Сюжет трагедии очень несложен. Антигона предает земле тело своего убитого брата Полиника, которого правитель Фив, дядя Антигоны Креонт, запретил хоронить под страхом смерти — как изменника родины и виновника междоусобной войны. За это Антигону казнят, после чего ее жених, сын Креонта, и мать жениха, жена Креонта, кончают жизнь самоубийством.

При такой своей сюжетной простоте эта софокловская трагедия дала богатую пищу для размышлений и споров далеким потомкам. Каких только толкований «Антигоны» не предлагало ученое остроумие! Одни усматривали в ней конфликт между законом совести и законом государства, другие — между правом рода (глава рода — брат) и требованием государства, Гете объяснял действия Креонта его личной ненавистью к убитому, Гегель считал «Антигону» совершеннейшим образцом трагического столкновения государства и семьи. Все эти толкования находят более пли менее твердую опору в тексте трагедии. Не вдаваясь в разбор их, поставим перед собой вопрос — почему вообще оказалось возможным так по-разному толковать драму с таким небольшим числом действующих лиц и так экономно построенную. Прежде всего, нам кажется, потому, что у Софокла спорят рельефно изображенные люди, сталкиваются характеры, индивидуумы, а не голые идеи, тенденции. Ведь и в жизни каждый поступок, каждый конфликт, не говоря уж о таком крайнем проявлении воли, как самопожертвование, подготовляется множеством предпосылок — воспитанием человека, его убеждениями, его особым психологическим складом, отчего так и трудно объяснить исчерпывающе любую житейскую Драму.

Софокл, как и Эсхил, полон интереса к человеку. Но у Софокла люди пластичнее, чем у его предшественника. Рядом с главной героиней выведена ее родная сестра Исмена. То, что Антигона и Исмена родные сестры, ставит их в совершенно одинаковое положение относительно Креонта и Полиника. Пожалуй, как у невесты сына Креонта, у Антигоны могло бы быть даже больше внутренних побуждений для «соглашательства», чем у Исмены.

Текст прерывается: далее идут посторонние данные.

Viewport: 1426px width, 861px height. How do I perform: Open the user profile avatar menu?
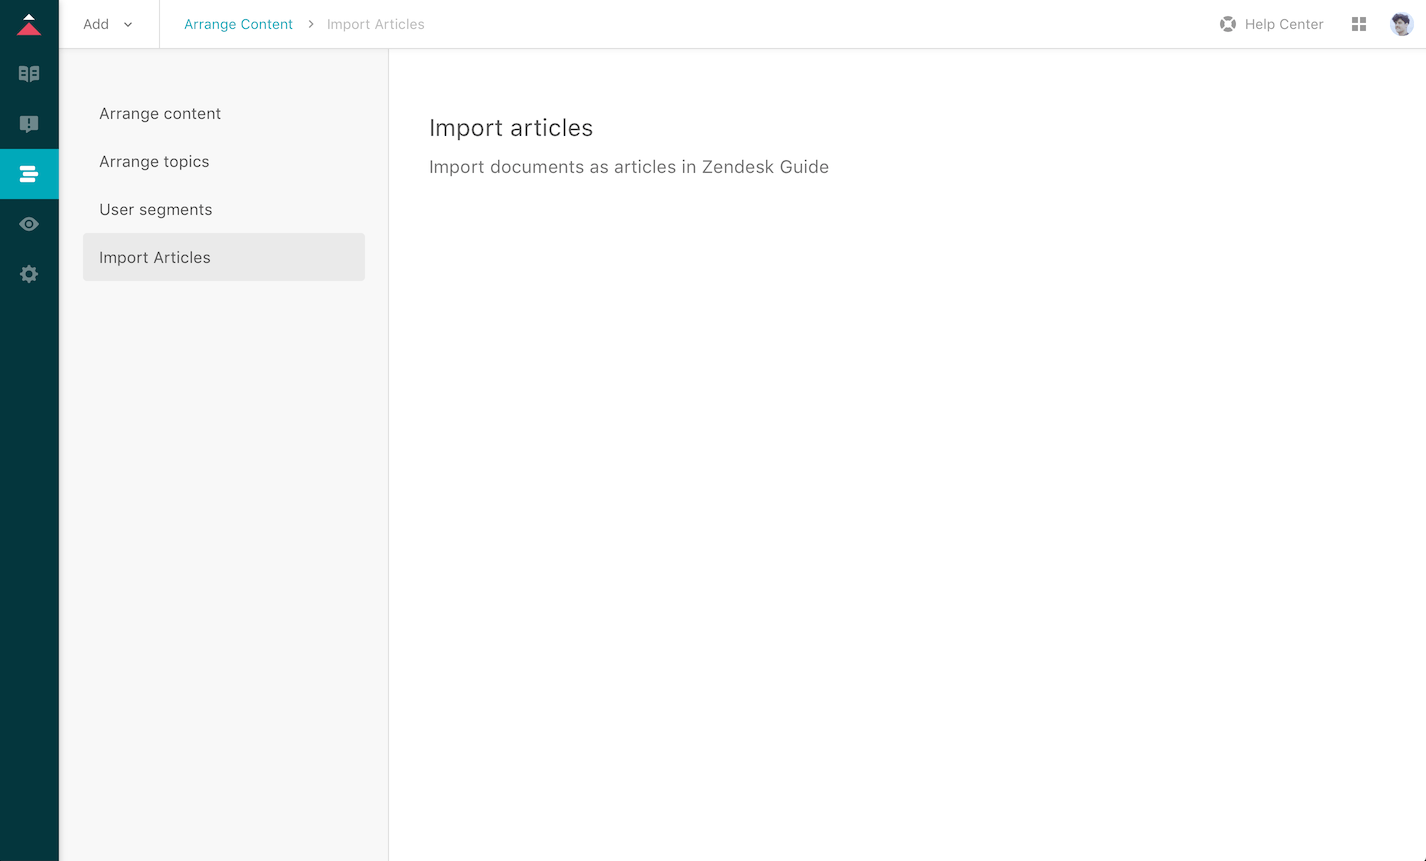click(x=1401, y=24)
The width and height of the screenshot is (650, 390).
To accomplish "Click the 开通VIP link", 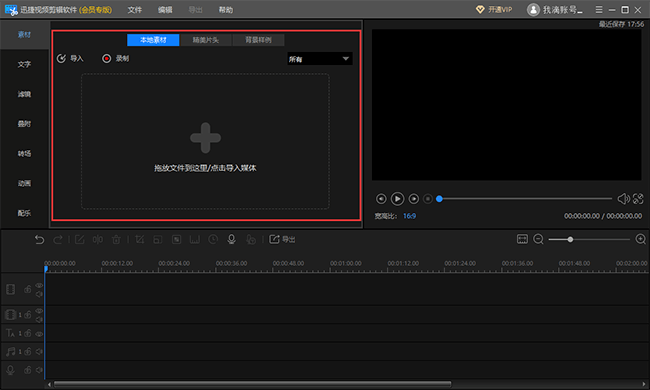I will tap(494, 9).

Но мирится с жестоким приказом Креонта все-таки Исмена, а не Антигона. Такое же точно сопоставление двух персонажей в момент, требующий решительных действий, мы находим в другой софоклрвской трагедии — «Электре». Перед нами опять, как и в «Антигоне», две родные сестры — Электра и Хрисофемида. Обеими помыкает их мать Клитемнестра, которая вместе со своим любовником Эгистом убила мужа — Агамемнона и боится мести от рук сына — Ореста, брата Электры и Хрисофемиды. Но Хрисофемида, в отличие от Электры, не способна возненавидеть убийц отца достаточно сильно, чтобы отомстить им с риском для собственной жизни. И неустрашимой помощницей Ореста в час мести оказывается поэтому именно Электра, а не Хрисофемида.

При подобных сопоставлениях двух фигур каждая поневоле оттеняет другую. У Эсхила были контрасты лишь самые резкие — между добром и злом, цивилизацией и дикостью, гордыней и благочестием. Софокловская контрастность богаче оттенками, и богаче оттенками софокловский человек.

В «Электре» Софокла речь идет совершенно о том же, о чем в эсхиловской «Жертве у гроба», — о мести Ореста матери и ее любовнику за убийство отца. И у Эсхила среди действующих лиц важное место занимает Электра. Но у Софокла она становится центральным персонажем, и не будет преувеличением сказать, что этим выдвижением на роль главной героини Электра обязана своей вялой, робкой, готовой к компромиссу сестре, которой в трагедии Эсхила вообще не было. Только в сравнении с Хрисофемидой видна вся самобытность и недюжинность характера Электры, а у Эсхила Электре ничего не оставалось, как довольствоваться продиктованной мифом ролью пассивной союзницы брата.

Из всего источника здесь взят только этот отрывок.